Mobile has taken the world by storm. Data tells us that people are discovering content, brands and products in mobile apps more than ever before. Consequently, advertisers are looking for new and creative ways to share information with people. Leading the mobile revolution is Facebook, boasting the most popular app in the world. The social media giant has mastered the ability to offer its services to users free of charge, by relying on cash flow from advertisers who are eager to share their brands with Facebook’s audience of over a billion.

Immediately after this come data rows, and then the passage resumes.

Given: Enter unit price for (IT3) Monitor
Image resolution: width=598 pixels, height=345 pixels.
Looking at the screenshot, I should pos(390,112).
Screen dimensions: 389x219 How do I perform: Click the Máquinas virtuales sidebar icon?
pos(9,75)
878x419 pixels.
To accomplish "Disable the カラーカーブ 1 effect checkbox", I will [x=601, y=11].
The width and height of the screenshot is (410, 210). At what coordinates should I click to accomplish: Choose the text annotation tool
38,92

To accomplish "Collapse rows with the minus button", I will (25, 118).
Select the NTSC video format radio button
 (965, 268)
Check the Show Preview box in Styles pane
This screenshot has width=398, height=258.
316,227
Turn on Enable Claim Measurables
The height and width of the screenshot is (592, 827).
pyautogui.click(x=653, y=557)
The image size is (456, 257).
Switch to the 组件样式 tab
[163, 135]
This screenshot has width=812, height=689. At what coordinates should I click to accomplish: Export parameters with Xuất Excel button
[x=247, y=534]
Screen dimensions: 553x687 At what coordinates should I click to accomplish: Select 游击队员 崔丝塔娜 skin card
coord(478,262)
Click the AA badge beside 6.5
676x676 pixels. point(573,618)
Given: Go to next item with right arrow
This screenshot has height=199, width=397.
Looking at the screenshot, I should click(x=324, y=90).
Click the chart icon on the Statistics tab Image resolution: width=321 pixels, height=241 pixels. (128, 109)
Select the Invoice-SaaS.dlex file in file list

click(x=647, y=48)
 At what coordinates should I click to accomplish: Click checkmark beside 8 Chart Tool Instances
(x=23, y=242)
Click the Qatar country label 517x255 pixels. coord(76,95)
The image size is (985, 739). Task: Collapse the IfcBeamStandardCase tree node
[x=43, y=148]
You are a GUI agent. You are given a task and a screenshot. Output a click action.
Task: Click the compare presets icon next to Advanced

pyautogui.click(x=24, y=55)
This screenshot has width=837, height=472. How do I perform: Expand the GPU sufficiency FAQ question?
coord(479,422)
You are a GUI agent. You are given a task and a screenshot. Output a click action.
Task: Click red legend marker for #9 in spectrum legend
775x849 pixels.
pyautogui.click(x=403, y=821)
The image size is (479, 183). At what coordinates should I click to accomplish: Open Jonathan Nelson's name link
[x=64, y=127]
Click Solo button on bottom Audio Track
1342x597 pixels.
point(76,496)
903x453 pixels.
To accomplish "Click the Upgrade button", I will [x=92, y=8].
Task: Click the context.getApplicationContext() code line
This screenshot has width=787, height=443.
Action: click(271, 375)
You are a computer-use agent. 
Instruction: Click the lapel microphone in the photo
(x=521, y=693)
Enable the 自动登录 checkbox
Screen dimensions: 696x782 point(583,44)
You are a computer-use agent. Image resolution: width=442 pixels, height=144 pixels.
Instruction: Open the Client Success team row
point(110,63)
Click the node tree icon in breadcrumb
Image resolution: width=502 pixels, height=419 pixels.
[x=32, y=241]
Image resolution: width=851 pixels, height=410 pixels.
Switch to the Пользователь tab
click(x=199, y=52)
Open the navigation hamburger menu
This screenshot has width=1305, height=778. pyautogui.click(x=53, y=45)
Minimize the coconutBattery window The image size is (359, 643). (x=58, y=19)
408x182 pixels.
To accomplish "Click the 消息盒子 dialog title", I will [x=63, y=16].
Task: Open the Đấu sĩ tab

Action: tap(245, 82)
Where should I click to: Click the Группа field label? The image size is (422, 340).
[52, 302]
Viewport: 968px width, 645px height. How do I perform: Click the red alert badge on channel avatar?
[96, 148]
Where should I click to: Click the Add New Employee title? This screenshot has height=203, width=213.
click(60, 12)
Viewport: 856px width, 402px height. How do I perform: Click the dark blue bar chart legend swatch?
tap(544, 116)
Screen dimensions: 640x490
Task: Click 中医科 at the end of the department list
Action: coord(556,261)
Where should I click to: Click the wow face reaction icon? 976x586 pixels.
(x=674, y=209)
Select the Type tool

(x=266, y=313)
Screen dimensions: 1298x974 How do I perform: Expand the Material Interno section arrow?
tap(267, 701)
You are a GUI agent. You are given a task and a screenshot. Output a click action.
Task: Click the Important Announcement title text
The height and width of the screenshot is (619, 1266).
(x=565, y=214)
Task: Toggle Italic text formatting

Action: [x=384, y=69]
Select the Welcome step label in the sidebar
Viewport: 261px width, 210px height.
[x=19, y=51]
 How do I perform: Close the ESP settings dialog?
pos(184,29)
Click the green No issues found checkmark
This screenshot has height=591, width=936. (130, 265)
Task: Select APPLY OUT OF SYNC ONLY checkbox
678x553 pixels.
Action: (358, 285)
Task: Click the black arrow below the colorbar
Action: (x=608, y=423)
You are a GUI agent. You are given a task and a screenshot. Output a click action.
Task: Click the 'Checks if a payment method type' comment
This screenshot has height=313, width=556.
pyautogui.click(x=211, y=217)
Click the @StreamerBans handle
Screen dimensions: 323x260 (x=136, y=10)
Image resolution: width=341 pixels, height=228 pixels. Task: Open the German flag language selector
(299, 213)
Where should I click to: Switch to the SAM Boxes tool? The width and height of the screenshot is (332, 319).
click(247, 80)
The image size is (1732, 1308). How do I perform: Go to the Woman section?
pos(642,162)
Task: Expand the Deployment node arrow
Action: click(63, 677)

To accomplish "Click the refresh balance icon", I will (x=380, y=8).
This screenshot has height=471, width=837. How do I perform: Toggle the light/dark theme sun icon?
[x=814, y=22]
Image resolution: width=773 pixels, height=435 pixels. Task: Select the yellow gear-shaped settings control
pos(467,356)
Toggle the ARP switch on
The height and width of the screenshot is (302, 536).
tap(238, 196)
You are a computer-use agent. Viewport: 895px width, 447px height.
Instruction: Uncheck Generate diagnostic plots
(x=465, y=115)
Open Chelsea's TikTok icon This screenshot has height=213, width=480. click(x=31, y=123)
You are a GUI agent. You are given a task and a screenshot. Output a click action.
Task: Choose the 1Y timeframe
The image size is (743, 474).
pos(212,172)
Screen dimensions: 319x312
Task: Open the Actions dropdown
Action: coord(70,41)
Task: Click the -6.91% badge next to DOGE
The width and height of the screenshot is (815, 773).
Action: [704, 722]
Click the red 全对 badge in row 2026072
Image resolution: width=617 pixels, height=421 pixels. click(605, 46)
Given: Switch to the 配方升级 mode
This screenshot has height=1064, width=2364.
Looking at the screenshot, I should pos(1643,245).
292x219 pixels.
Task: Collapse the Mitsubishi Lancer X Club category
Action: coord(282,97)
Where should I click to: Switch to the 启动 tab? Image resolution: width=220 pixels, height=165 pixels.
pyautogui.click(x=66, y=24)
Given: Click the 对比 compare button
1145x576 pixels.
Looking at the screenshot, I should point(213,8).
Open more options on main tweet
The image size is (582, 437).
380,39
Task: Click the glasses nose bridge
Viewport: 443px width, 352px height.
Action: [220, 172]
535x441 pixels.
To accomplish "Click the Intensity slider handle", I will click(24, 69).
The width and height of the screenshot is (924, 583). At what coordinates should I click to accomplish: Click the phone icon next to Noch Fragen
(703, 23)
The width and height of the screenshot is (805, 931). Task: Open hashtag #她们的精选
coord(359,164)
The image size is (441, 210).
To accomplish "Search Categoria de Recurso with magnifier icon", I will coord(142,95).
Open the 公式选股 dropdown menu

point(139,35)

Thanks to the gargantuan success of its mobile app and the introduction of live video, Facebook blew people away recently with its impressive Q2 2016 results. The company announced $2 billion in net income for the second quarter of this year, which is double what it was just six months ago. But despite this positive growth, relying on advertising isn’t always easy, with more and more users turning to ad-blocking software because of ads that don’t function properly or simply don’t appeal.  

To continue its successful presence in mobile, Facebook is committed to building great mobile experiences for people, and doing so also opens up new creative possibilities for advertisers. Jane Schachtel is an expert on the changing face of advertising in the mobile realm, as Facebook’s Global Head of Technology and Telecom Strategy. With a background in digital marketing at Microsoft, and four years in her current position at Facebook, Jane shared her expertise with us in a recent interview, along with her colleague Terry Kane, Head of Auto Finance, Telco and Travel for Facebook and Instagram, Middle East and Africa (MENA).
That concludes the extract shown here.